Apart from this, according to Bowerman et al. [31], even slight rotations of the pelvis influence the distance from the teardrop figure to the COR, which in turn leads to increasing measurement inaccuracy. Many studies investigated pelvic tilt and its consequence for the diagnostic and therapeutic evaluation of cup orientation parameters [23, 33,34,35,36]. Acetabular orientation is influenced by pelvic tilt and is consequently part of a dynamic interaction [22, 25, 37, 40]. With a maximum difference of less than ten degrees between supine and standing body positions, pelvic tilt shows relative, individual consistency [37,38,39]. Another frequently used structure, Köhler’s line, is located posterior to the acetabulum [32]. The working groups led by Gates III [16] and Goodman [9] were able to demonstrate that the KTF has a higher consistency than Köhler’s line during rotation of the pelvis. According to Rusotti et al. [20], an increase in pelvic flexion from 0° to 10° in pelvic survey images is already associated with an increase in the height localisation of the centre of two millimetres, measured from the KTF.
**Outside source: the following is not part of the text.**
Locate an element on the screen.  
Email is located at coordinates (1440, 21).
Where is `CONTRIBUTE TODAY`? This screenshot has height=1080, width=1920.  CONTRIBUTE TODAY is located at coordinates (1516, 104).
However, if the pelvis is markedly rotated around one axis in the pelvic survey image, it should be taken into consideration that the KTF is the reference structure to the bony acetabulum that shows the highest consistency on rotation in both the sagittal and coronal ray paths [41].

The present data show that the KTF is not a sufficiently valid landmark for assessing the centre of rotation after THA. At best, it is suitable as a reference for intraindividual comparison of radiographs.